1. Love for Sale
2. Falling in Love with Love
3. Alfie
4. Lover Come Back to Me
5. I Got It Bad (And That Ain't Good)
6. Come Rain or Come Shine
7. Time after Time
8. Witchcraft
9. Come Rain or Come Shine (alt. take)
Liane Carroll - Vocals
Brian Kellock - Piano
When I first heard Liane Carroll, I was very impressed.
She was singing with her trio, and their music was thrilling and
infectious - with Liane's brilliant piano-playing an added bonus.
Since then she has won numerous awards and this is her fifth project
with Splash Point records - an album recorded live last year at
the Blue Lamp in Aberdeen with Scottish pianist Brian Kellock.
On this website, I have praised previous albums by
both Carroll and Kellock - respectively her Slow Down and
his Five Mile Burn Sessions (the latter with Julian Arguelles).
In my review of the Kellock/Arguelles CD, I noted the benefit of
duos in which two musicians support one another with empathy - and
Carroll and Kellock certainly work well together. This is mainly
due to Brian's sympathetic accompaniments, which sedulously follow
Liane's vocals. In fact Liane sets the pace for most of the album.
My review of her previous CD underlined her dynamism and that is
clearly evident in this recording.
In fact, Liane Carroll can be rather too dynamic
- and this characteristic often leads her to go over the top at
this concert session. Despite my enthusiasm for her last CD, I identified
a couple of qualities which could be dangerous: Liane's tendencies
to shout and to garble song lyrics. My previous review said that
"Her singing is so powerful that she sometimes reminds me of
a schoolteacher shouting at an unruly group of pupils across a playground".

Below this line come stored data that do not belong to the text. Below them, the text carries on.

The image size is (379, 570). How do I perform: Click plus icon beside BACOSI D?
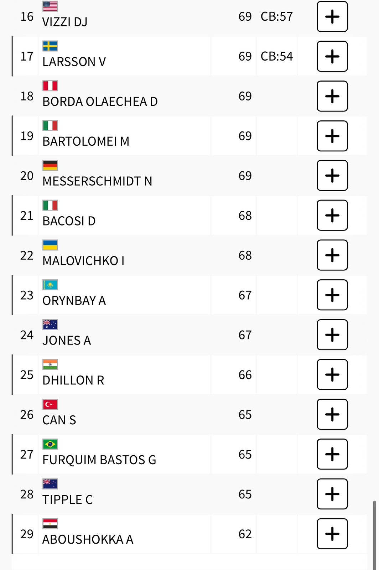pos(332,216)
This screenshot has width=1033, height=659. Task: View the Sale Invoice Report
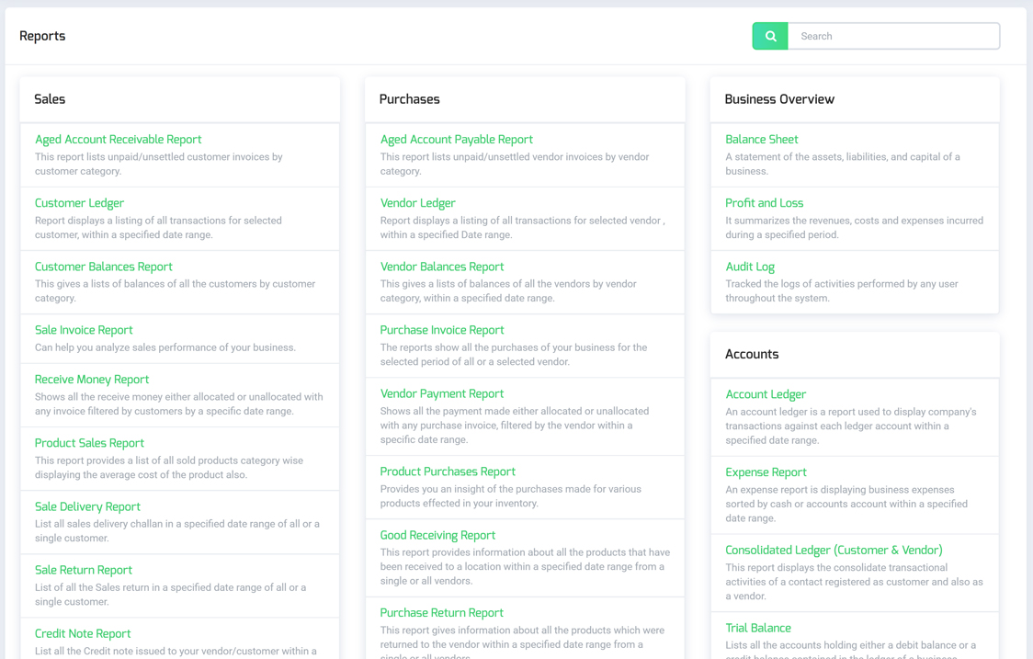click(84, 330)
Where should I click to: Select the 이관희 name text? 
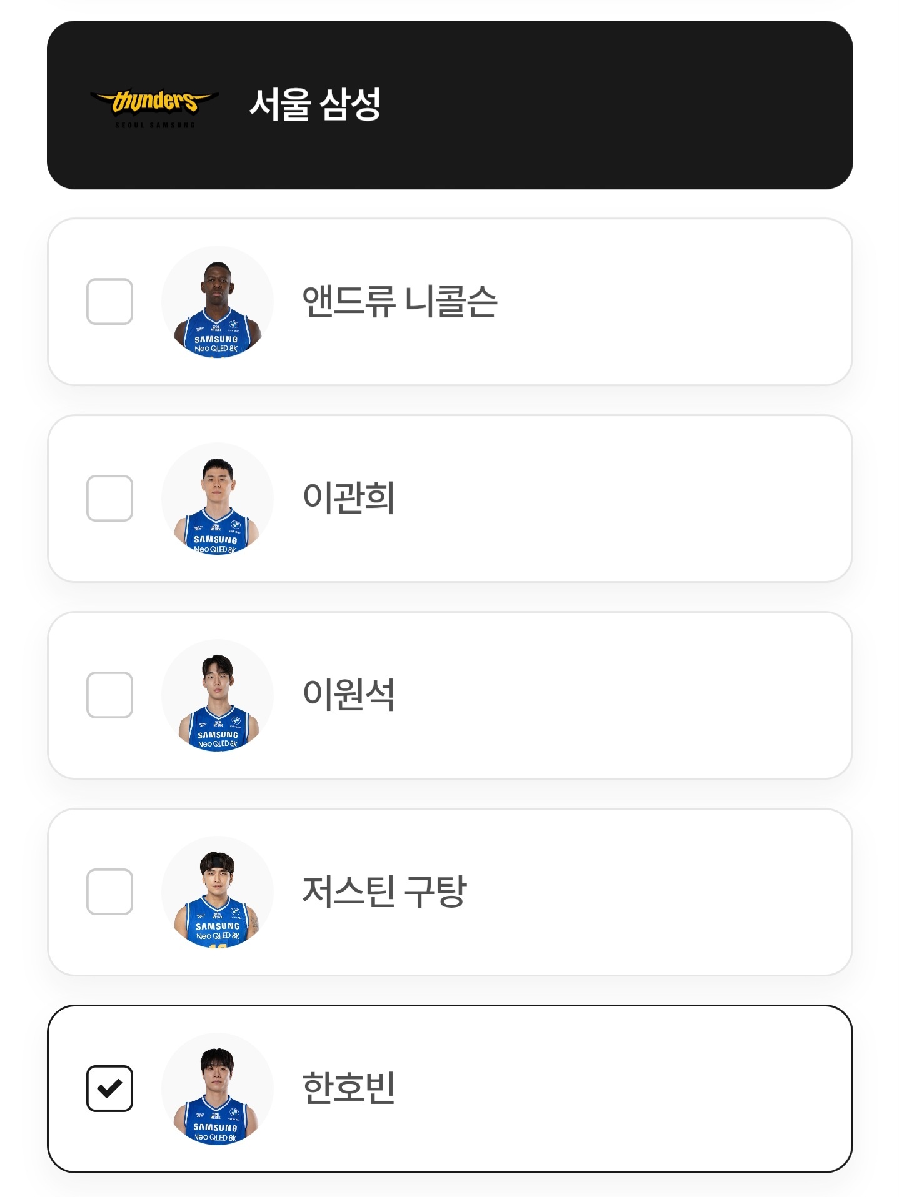click(x=349, y=499)
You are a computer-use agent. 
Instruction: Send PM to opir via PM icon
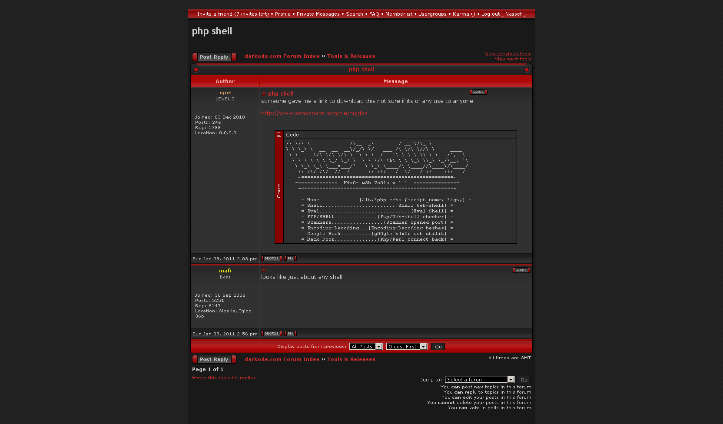tap(290, 258)
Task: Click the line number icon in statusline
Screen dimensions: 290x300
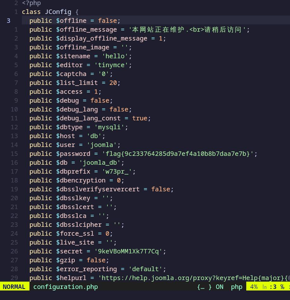Action: coord(265,287)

This tendency is acceptable in small doses but Liane has allowed
it to turn into a raucously hectoring style which can be overpowering.
It seems as if she is trying to foster the image of a powerfully
feisty and adventurous singer but the results can feel mannered
and over-theatrical - as well as very noisy. One is tempted to borrow
the words of a TV commercial: "Calm down, dear!"
In the process of straining for effect, Liane also
mangles the lyrics. If you don't already know the words of these
songs, you might be hard-pressed to make them out from this recording.
Lover Come Back to Me is performed as if it was a Gilbert
& Sullivan patter song, with the lyrics frequently gabbled incomprehensibly.
Rodgers & Hart's Falling in Love with Love suffers particularly
badly, with scat introduced instead of some words and several lines
mutilated (the line "Caring too much is such a juvenile fancy"
turns into "Caring too much is such a beautiful fancy").
I know that jazz singers can take liberties, but this just looks
like carelessness. Despite the frantic tempo, Brian Kellock manages
to play a scintillating solo.
There are some quiet moments in such songs as Alfie,
although Liane's intonation sometimes falters on slower numbers
like these when she tries to over-dramatise. And in I Got It
Bad, her continual swerving around the melody contrasts badly
with Kellock's tasteful upper-keyboard decorations.
Liane Carroll's MySpace profile says that she "sounds
like a wailing banshee for a certain time once a month". This
album suggests that it happens more often than once a month.